[character recognition] Based on matlab GUI template matching (region growth method) letter + number recognition [including Matlab source code issue 1695]

Posted by pradeepss on Fri, 04 Feb 2022 14:49:26 +0100

1, Brief introduction of handwritten capital letter recognition technology

0 Introduction
In the teaching process of colleges and universities, examination is the most common teaching means of teaching evaluation and comprehensive practice. With the progress of science and technology, the way of examination marking has also undergone great changes. The traditional marking method is mainly manual marking, which has some shortcomings, such as low efficiency and so on; Modern marking method adopts optical mark recognition (OMR) technology. Candidates only need to fill in the answer card, and the computer will process the answer card to realize automatic marking, but this method needs to use specially designed answer card and pencil, and follow certain filling specifications.

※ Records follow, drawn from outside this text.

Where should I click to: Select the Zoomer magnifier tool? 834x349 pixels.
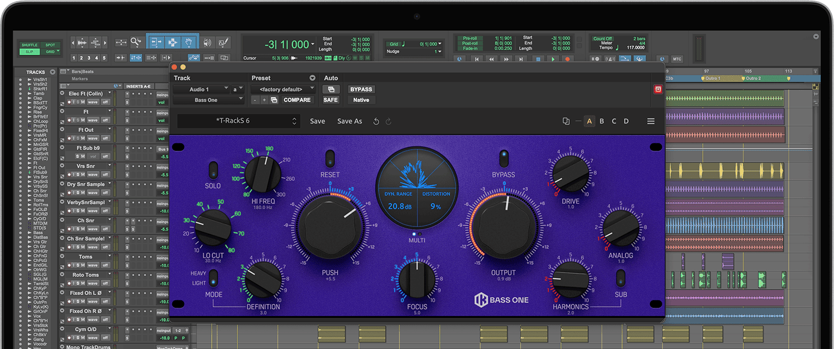[x=136, y=42]
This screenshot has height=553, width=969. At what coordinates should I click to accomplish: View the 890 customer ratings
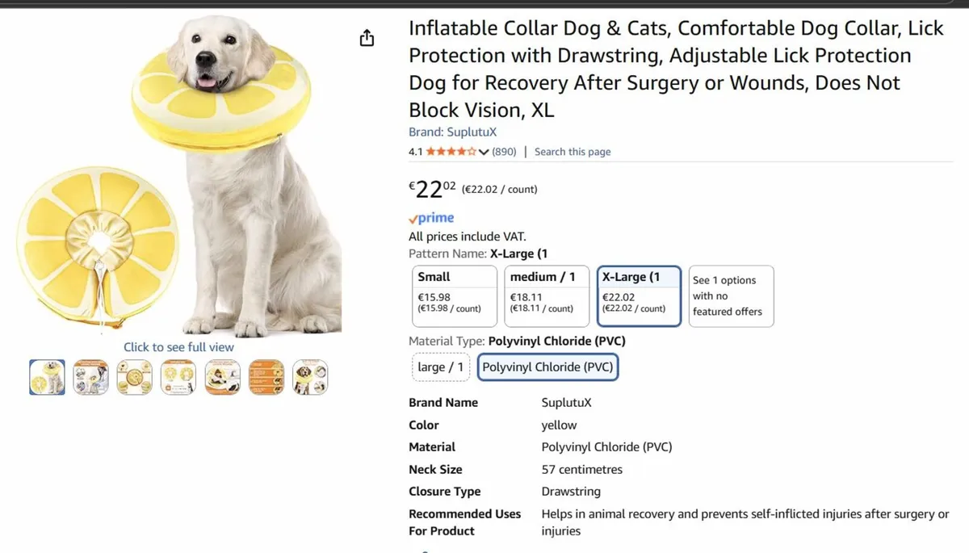click(x=504, y=151)
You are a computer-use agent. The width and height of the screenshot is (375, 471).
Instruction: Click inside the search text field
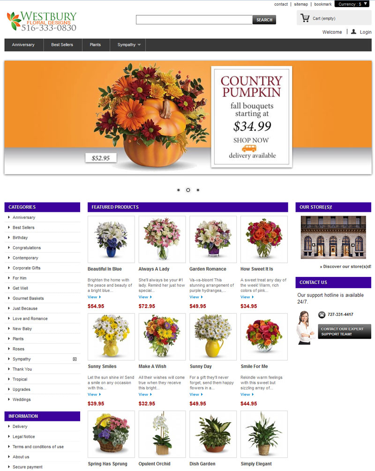[x=194, y=20]
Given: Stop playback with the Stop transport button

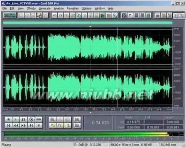Looking at the screenshot, I should tap(9, 119).
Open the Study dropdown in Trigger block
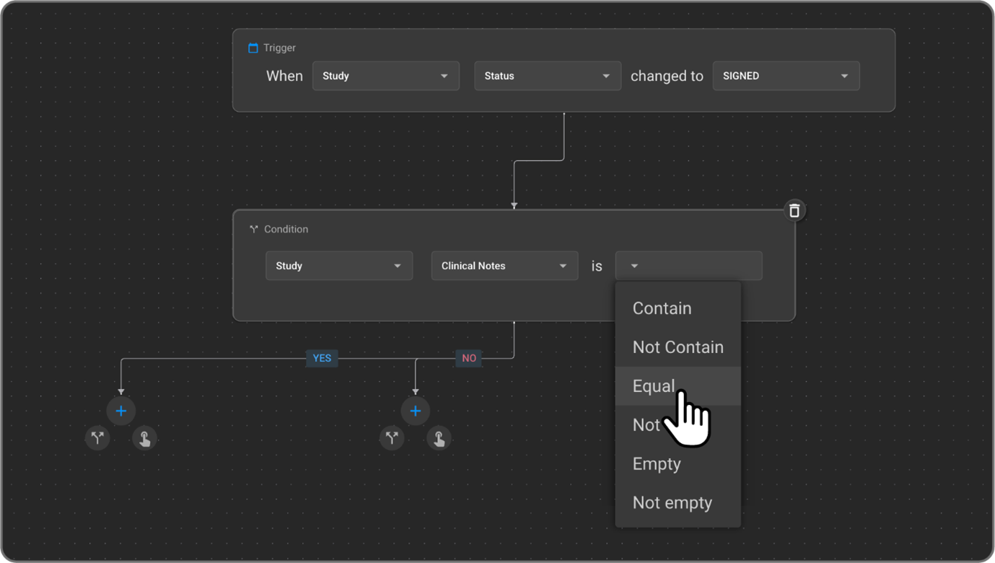 [x=385, y=76]
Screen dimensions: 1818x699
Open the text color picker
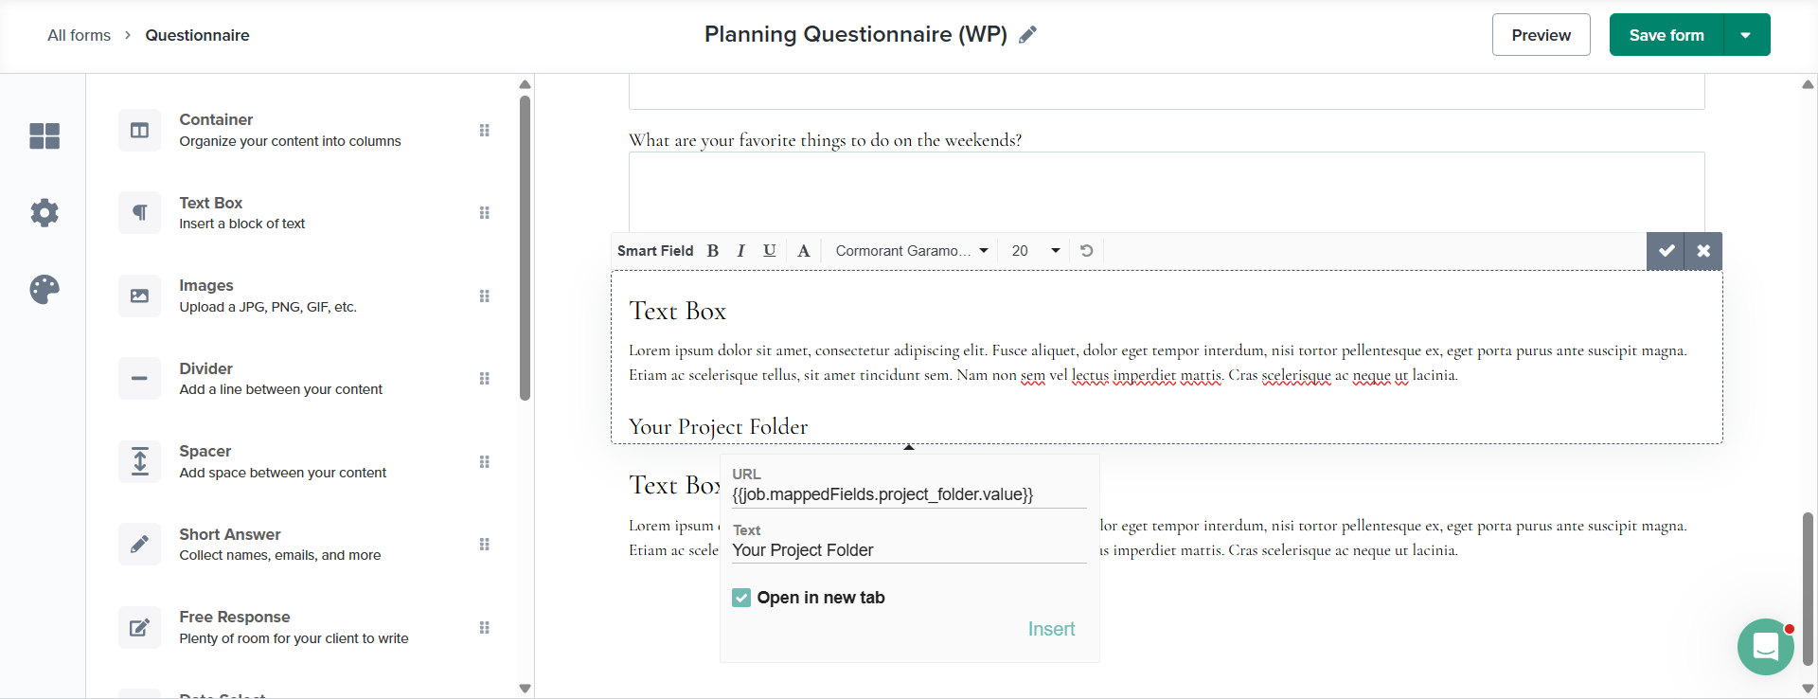click(803, 251)
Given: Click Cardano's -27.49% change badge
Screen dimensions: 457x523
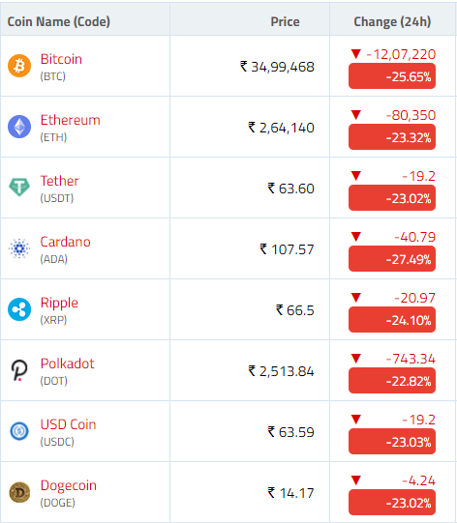Looking at the screenshot, I should tap(392, 259).
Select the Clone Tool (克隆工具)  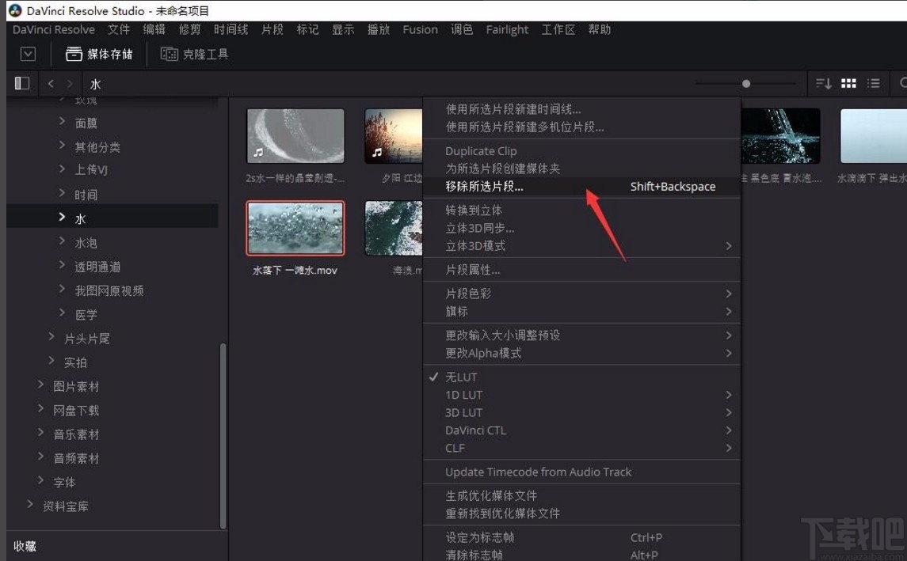click(194, 54)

The above two methods have brought certain restrictions to teachers and examinees and cost more time; Therefore, in order to make the subjects answer questions flexibly and efficiently, it is very necessary to study the character recognition of hand writing.
According to the technical route adopted, handwritten character recognition can be divided into two categories: one is feature extraction; The other is neural network method. Feature extraction methods can be divided into two categories according to the different extracted character features: one is the character recognition algorithm based on contour and structural features. This kind of algorithm refines the characters by identifying the contour features, endpoint features and concave convex structural features of the character image, and realizes the automatic recognition of handwritten characters by template matching. Although this kind of method can intuitively describe the structure of characters, it can not recognize the characters with noise and deformation, and is lack of robustness.
The other is handwritten character recognition algorithm based on statistical features. This kind of algorithm trains corresponding classifiers for a large number of samples, and uses these classifiers to classify the characters to be recognized. The advantage is that when the sampling samples are sufficient, this kind of method can have better recognition effect; The disadvantage is that we often can't construct enough samples. The neural network method has a high recognition rate, but it needs to train a large number of samples, which consumes more time and reduces the real-time performance of recognition; Even if the neural network is improved and optimized, it does not fundamentally make up for its shortcomings.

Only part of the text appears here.